In this day-long seminar, we explore and practice basic competencies for participating in building the world we want to live in: emotional intelligence, access to information and knowledge of history, learning skills, sense of responsibility, social skills, and action. These are competencies for acting in alignment with our values in a world in which that can be so difficult to do. They increase our emotional courage and support, historic and systemic understanding, and skills and tools to contribute meaningfully to social change efforts that can address root causes of the crises we face.

We step away for a day from the essential actions that need to be taken to reflect on how we can make those actions more effective. We return to our change work with a deeper understanding of how we think change occurs and ideas for putting those observations into practice.

This seminar is open to anyone who has attended the workshop, and is a prerequisite to participation in the full-length program.

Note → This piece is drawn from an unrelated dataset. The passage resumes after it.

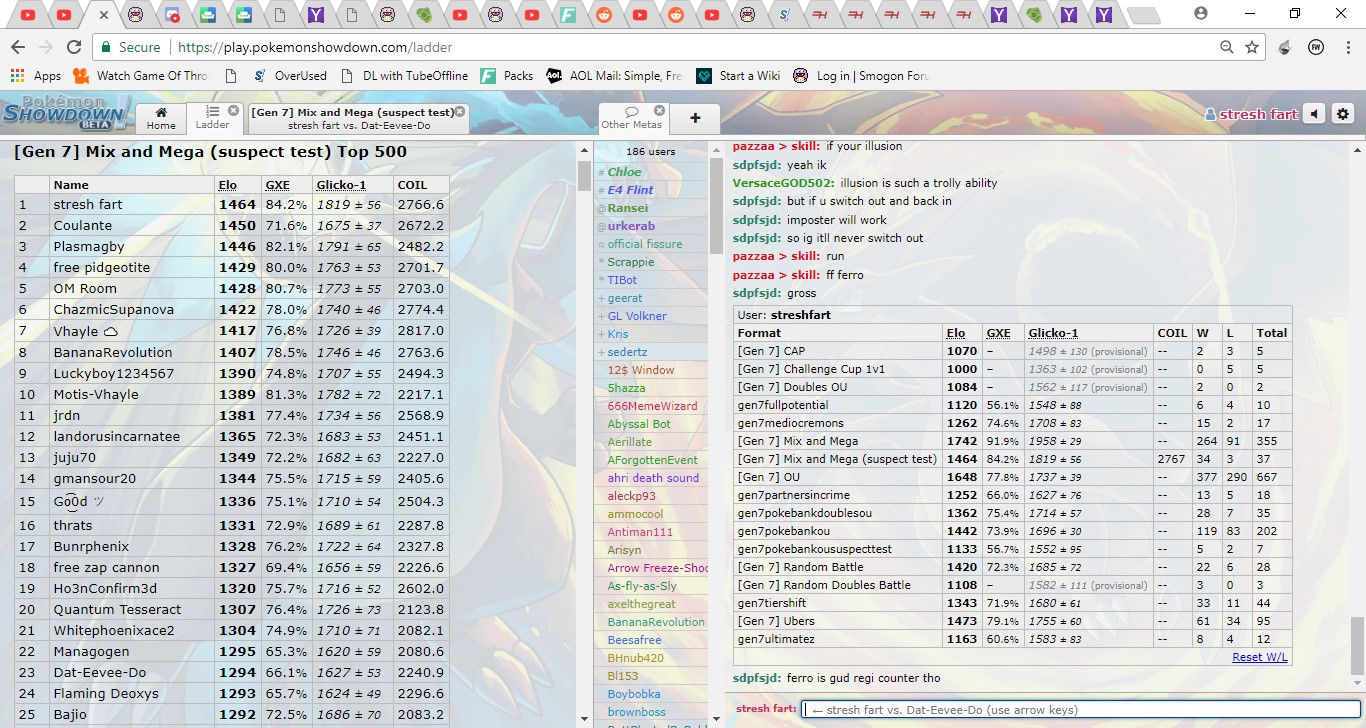Click the chat log scrollbar thumb
1366x728 pixels.
pos(1356,645)
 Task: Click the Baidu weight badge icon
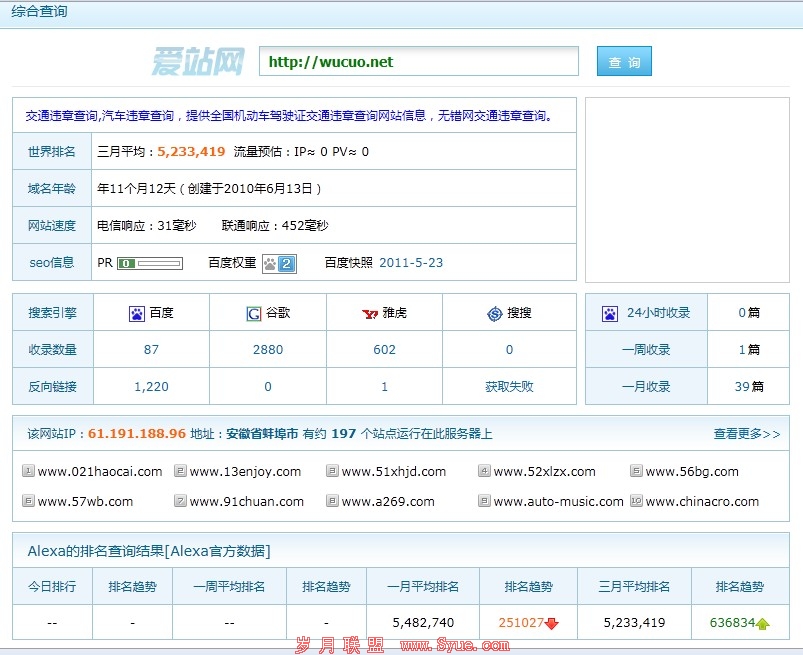(x=279, y=263)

The competencies are described below.

If you would like to participate in a pilot of this seminar, please let me know here.

Emotional intelligence

Without emotional intelligence, we become isolated from how we feel, from others who feel the same way, and from doing the things that could make us feel better. Emotional intelligence is the ability to acknowledge and address our personal stake in social change and to cope with the world as it is without retreat and without compromise.

Knowledge of current and historical root causes

In this “information age,” superficial “facts” are easily accessible to many, but the root causes of events often go unknown and unexamined. An understanding of the causes of a problem open up possibilities for addressing them.

Learning skills

Assessing complex information about how our societies work is a skill to practice and learn like any other. We learn how to identify missing information and specific ways we can contribute more effectively. We learn about the processes of change, learning and growth we participate in, as individuals, and as members of groups of all sizes.

A sense of responsibility

Having “response-ability” creates hope, possibility and resilience. It makes us available to participate, and opens up ways of learning how to do that more effectively.

Social skills

Our collective well-being is built upon the ability to work together as groups. It is through engagement with others that we shape the world, make mistakes, and learn in the process. History shows that the relationships between the Self and Other a culture embodies also shape the building blocks of its future sciences, spiritualities, social systems, and human systems. Individualism, although cherished in many ways, also diminishes empathy and distorts our ability to understand how our individual and collective well-being are organically linked.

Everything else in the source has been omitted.